● Task requirements
Quote the following items verbatim, from the line with "Open the Footwear" to the line with "Action: (x=95, y=948)", inclusive of both.

● Information shown
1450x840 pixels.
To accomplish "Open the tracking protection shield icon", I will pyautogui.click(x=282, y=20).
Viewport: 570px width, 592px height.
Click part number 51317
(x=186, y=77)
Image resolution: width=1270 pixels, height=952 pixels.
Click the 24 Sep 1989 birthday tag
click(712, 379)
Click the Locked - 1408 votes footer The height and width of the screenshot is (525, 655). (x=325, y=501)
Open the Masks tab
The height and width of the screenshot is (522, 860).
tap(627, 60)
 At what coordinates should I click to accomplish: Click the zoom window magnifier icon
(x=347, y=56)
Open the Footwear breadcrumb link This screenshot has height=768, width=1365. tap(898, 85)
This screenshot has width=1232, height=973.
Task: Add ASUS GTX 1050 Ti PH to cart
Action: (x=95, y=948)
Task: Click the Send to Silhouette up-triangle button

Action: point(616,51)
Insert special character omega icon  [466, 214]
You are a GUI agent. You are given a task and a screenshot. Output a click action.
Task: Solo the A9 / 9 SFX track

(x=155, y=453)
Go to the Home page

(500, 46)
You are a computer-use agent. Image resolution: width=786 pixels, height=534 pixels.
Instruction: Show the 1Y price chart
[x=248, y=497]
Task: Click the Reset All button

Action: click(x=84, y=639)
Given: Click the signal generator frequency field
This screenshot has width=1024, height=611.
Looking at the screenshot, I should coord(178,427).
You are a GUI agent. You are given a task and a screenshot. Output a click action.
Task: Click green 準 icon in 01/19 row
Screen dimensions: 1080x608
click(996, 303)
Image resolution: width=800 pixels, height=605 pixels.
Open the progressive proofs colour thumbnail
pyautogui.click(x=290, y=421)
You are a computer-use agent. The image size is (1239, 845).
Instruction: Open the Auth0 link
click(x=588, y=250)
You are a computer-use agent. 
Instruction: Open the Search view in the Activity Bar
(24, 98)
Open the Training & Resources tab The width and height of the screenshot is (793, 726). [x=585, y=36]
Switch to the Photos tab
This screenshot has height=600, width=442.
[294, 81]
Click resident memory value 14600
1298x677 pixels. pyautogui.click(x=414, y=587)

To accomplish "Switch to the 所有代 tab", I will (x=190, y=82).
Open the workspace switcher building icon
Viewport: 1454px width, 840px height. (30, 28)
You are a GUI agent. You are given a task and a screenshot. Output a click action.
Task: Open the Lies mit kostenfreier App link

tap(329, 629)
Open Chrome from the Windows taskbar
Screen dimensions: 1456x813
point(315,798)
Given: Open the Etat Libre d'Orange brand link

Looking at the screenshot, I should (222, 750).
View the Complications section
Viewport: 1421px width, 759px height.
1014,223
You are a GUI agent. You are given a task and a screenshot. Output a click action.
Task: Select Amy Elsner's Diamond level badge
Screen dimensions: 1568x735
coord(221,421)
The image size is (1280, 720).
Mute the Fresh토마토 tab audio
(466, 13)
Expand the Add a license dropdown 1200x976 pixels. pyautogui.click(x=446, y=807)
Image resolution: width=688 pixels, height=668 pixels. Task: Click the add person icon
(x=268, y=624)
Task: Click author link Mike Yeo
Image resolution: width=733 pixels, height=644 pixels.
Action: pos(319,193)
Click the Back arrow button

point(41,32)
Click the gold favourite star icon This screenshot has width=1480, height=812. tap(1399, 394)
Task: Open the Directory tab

● Reply to the task
Open the Footwear breadcrumb link This screenshot has height=768, width=1365. tap(898, 85)
This screenshot has width=1232, height=973.
Task: Add ASUS GTX 1050 Ti PH to cart
Action: (x=95, y=948)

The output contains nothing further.